LINCOLNVILLE, Maine — Two neighbors who live close to where a gun and ammunition business is to be opened at Ararat Farms in Lincolnville have appealed its approval by the Planning Board on the grounds that they did not receive proper notification by the applicant.
The Lincolnville Board of Appeals discussed the matter at a meeting held online via Zoom on Tuesday night. But their decision was postponed when high winds knocked out power at the town office and around the community, putting a sudden end to the meeting.
The board will conclude its discussion and decide whether to rescind the approval and remand the permit back to the Planning Board at a meeting to be held at 7 p.m. on Wednesday.

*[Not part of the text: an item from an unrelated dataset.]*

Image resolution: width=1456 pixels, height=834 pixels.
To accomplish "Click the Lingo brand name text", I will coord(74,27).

“The basis of our appeal is that as abutters, we were not notified,” Pat Shannon said.
She and her spouse, Teresa Mack, did receive an envelope via FedEx from the applicant, Garo Armen, who owns the farm and wants to open the firearms business there. But they received it a day after the Planning Board’s meeting on Dec. 9, 2020, during which board members reviewed the application and found that it met the community’s standards and criteria.

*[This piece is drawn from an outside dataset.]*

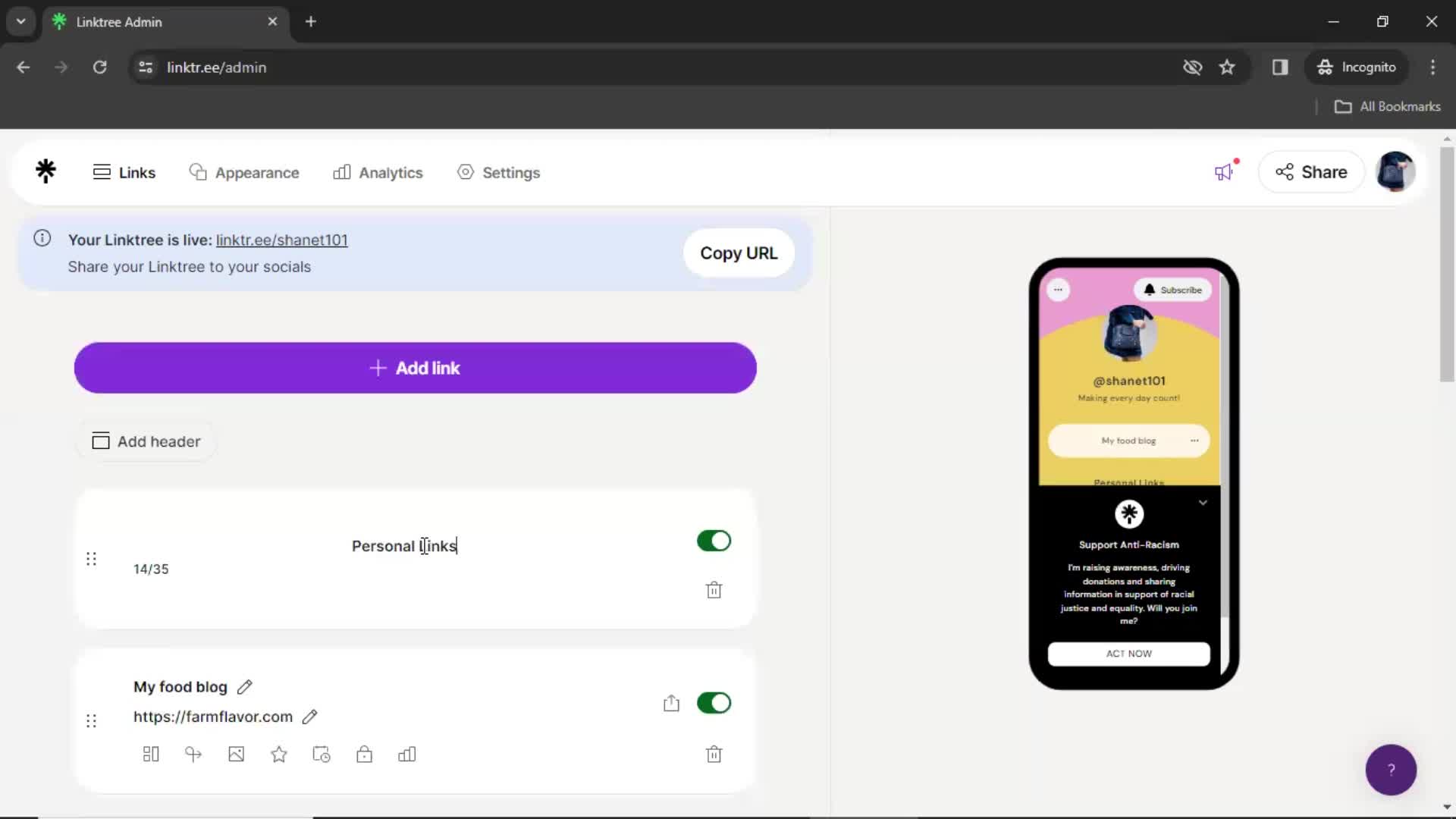Click the gate/lock icon on My food blog
Viewport: 1456px width, 819px height.
(365, 755)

In order to send a comment to the Planning Board, Shannon said they would have had to receive the notice two weeks prior to the meeting.
“I believe the only way to address the many irregularities is to void the Planning Board’s approval of Mr. Armen’s application, remand it back to the Planning Board and hear a new review from beginning to end,” Shannon said.

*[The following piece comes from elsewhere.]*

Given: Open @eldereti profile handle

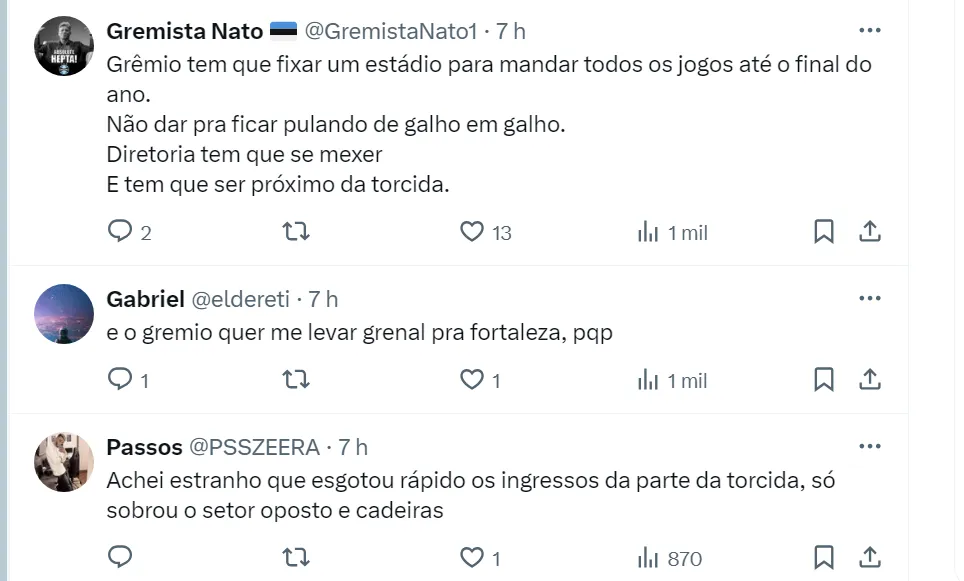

Armen, a chemist and businessman, founded a biotechnology company in the 1990s to develop therapeutic vaccines for the treatment of cancers and infectious diseases. He and his wife also started the Children of Armenia Fund in 2003 to empower rural Armenians. In 2010, Armen purchased the former Kelmscott Farm, known for its efforts to save rare heritage livestock breeds from extinction.
At a Planning Board meeting on Nov. 12, Armen said he wanted to operate a speciality firearms and ammunition business at the farm. It would be open mostly by appointment only, he said, with the option of opening it for regular business between 11 a.m. and 1 p.m. on Saturdays. He said he had already installed appropriate safeguards, including an alarm and a commercial-grade safe, and that he had applied for a federal firearms dealer’s license.